What axiom of ZFC implies that "sets have no repeated elements"? For example, the axiom of pairing says:
Let $a$ be a set.
Let $b$ be a set.
If follows that the set $\{a,b\}$ exists.
This can be used to prove the existence of singletons, for instance, by setting $b := a$ (in the previous statement). Namely, the axiom of pairing implies the following:
Let $a$ be a set.
If follows that the set $\{a\}$ exists.


This got me thinking. What ZFC axiom implies that, for any set $a$, the set $\{a,a\}$ equals the set $\{a\}$? Equivalently, what axiom of ZFC implies that the sets of ZFC don't behave like multisets? (I suspect it's extensionality, but I couldn't argue why. So, if it is extensionality, then I'm gonna need some convincing...)

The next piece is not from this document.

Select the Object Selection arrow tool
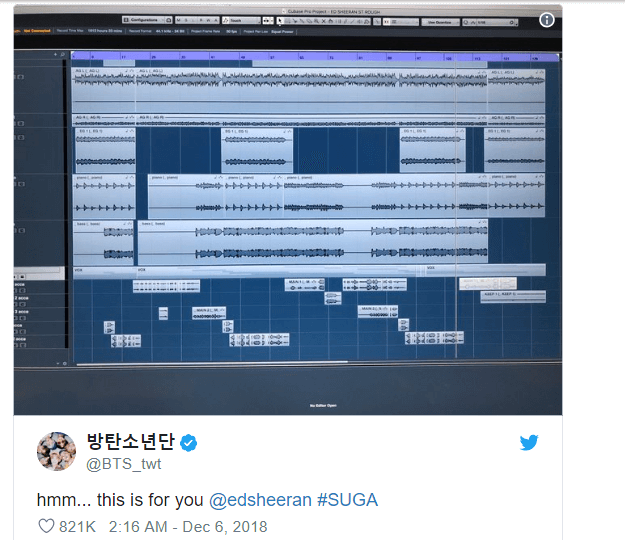point(280,20)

 A: It is indeed the extensionality axiom that is at play here.
We have
$$\forall x (x \in A \iff x \in B)$$ where $A = \{a,a\}$ and $B=\{a\}$ as for both sets $A$ and $B$, $x$ belongs to one of those set if and only if $x=a$.
Therefore $A=B$ by entensionality.
A: The axiom of extensionality is the statement:

Axiom of extensionality.
Let $A$ be a set.
Let $B$ be a set.
IF for every set $x$ $($ $x$ is in $A$ $ $ $ $ IFF $ $ $ $ $x$ is in $B$ $)$,
THEN $A$ equals $B$.

We can use this to prove the "no repeated elements" property by setting $A := \{a,a\}$ and $B := \{a\}$ in the axiom of extensionality. So,
Theorem.  The set {a,a} equals the set $\{a\}$.
Proof. Since $\{a,a\}$ and $\{a\}$ are sets, they satisfy the hypotheses of the axiom of extensionality. So, they satisfy the conclusion.
This means that the sets $\{a,a\}$ and $\{a\}$ satisfy the implication:

IF for every set $x$ $($ $x$ is in $\{a,a\}$ $ $ $ $ IFF $ $ $ $ $x$ is in $\{a\}$ $)$,
THEN $\{a,a\}$ equals $\{a\}$.

So, if we can prove the antecedent

$(*)$ for every set $x$ $($ $x$ is in $\{a,a\}$ $ $ $ $ IFF $ $ $ $ $x$ is in $\{a\}$ $)$,

then, by modus ponens, it'll follow that

$\{a,a\}$ equals $\{a\}$,

as desired.
We prove $(*)$ by verifying it for every element of $\{a,a\}$ and $\{a\}$.
The key observation is that: $a$ is in $\{a,a\}$ and $a$ is in $\{a\}$.


*The 1st element of $\{a,a\}$ is $a$. By the truth table of IFF, it holds that: $a$ is in $\{a,a\}$ $ $ IFF $ $ $a$ is in $\{a\}$.

*The 2nd element of $\{a,a\}$ is $a$. By the truth table of IFF, it holds that: $a$ is in $\{a,a\}$ $ $ IFF $ $ $a$ is in $\{a\}$.

*The 1st element of $\{a\}$ is $a$. By the truth table of IFF, it holds that: $a$ is in $\{a,a\}$ $ $ IFF $ $ $a$ is in $\{a\}$.

*There are no other elements in $\{a,a\}$ or $\{a\}$.

This proves that: for every set $x$ $($ $x$ is in $\{a,a\}$ $ $ $ $ IFF $ $ $ $ $x$ is in $\{a\}$ $)$.
This proves that: $\{a,a\}$ equals $\{a\}$.
A similar argument proves that: $\{a,a,a\}$ equals $\{a\}$, and so on.
To extend this result to every finite number of $a$'s probably requires induction, which probably requires the axiom of infinity.